= EXCERPT TO READ =
====
Ms. Morgan had determined that the servicing of plants in large commercial offices, hotels, zoos, and theme parks would complement the existing wholesale distribution business. Frequently, OS was requested by its large clients to bid on a service contract. However, the company was neither staffed nor equipped to enter this market. Ms. Morgan was familiar with the major plant service companies in the Southeast and had suggested Green Thumbs, Inc. (GTI), as an acquisition target because of its significant market share and excellent reputation.
GTI had successfully commercialized a market that had been dominated by small local contractors and in-house landscaping departments. Beginning with a contract from one of the largest theme parks in the United States, GTI's growth in sales had compounded remarkably over its 8-year history. GTI had also been selected because of its large portfolio of long-term service contracts with several major Fortune 500 companies.

These contracted clients would provide a captive customer base for the wholesale distribution of OS's plant products.
====
= SHORT EXERCISE =
Answer from the acquisition excerpt:
(a) Which company did Ms. Morgan suggest as an acquisition target?
(b) With a contract from what kind of client did GTI begin?
(c) What would GTI's contracted clients provide for OS's plant products?
====
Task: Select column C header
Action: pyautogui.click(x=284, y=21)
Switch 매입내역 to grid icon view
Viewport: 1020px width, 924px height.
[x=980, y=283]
====
= FINISHED EXERCISE =
(a) Green Thumbs, Inc. (GTI)
(b) One of the largest theme parks in the United States
(c) A captive customer base for their wholesale distribution